Jean-Marc Bourguet wrote:
> Mark Mitchell wrote:
> > Roland Schwarz wrote:
>
> > > Now that you have brought up this issue I am curious which "other
> > > issues" you are refering to.
> >
> > void f() {
> >   static int i = g();
> > }
> >
> > Here, you cannot do the initialization statically; it must be done the 
> > first time that f() is called.  So, the key question is whether the 
> > initialization is thread-safe.  Does the programmer have to change 
> > that initialization to be thread-safe, using locks in f()?  Or does 
> > the compiler take care of it?
>
> I fail to see how the programmer can make the initialization thread-safe 
> if the compiler doesn't take care of it?  Lack of memory barriers could 
> make the bool indicating that the initialization is done visible, but 
> not the written value.

The programmer can't take care of it easily.
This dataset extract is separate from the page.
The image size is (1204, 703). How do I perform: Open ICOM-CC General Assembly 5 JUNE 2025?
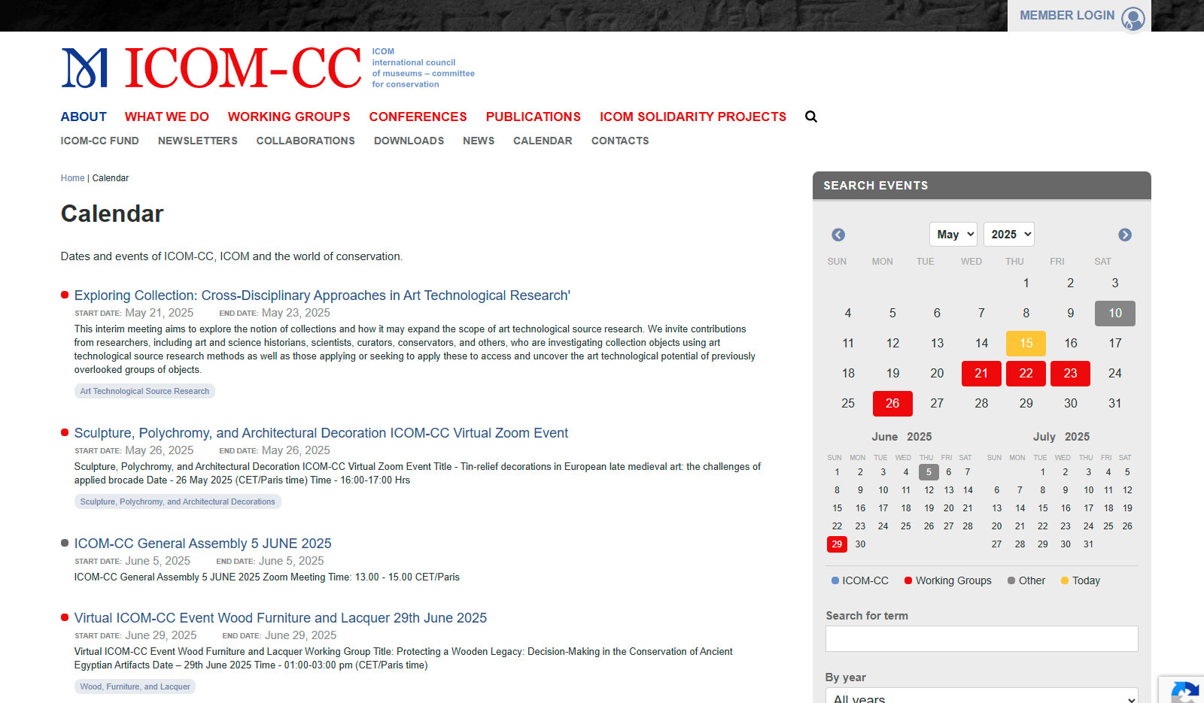click(x=202, y=544)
If the compiler doesn't do it for you, have to do things like:

  static int i;
  static bool initialized;

  lock_mutex();
  if (!initialized) {
    i = g();
    initialized = true;
  }
  unlock_mutex();

i.e., you have to manage the initialization manually.  And, yes, there 
are lots of problems with that, including exceptions being thrown by 
g().  So, it's a good feature for compilers to have.  Of course, since 
it makes initialization slower (and code bigger) in the single-threaded 
case, some programmers want to be able to turn off the compiler support.

--
Mark Mitchell
CodeSourcery
mark@xxxxxxxxxxxxxxxx
(650) 331-3385 x713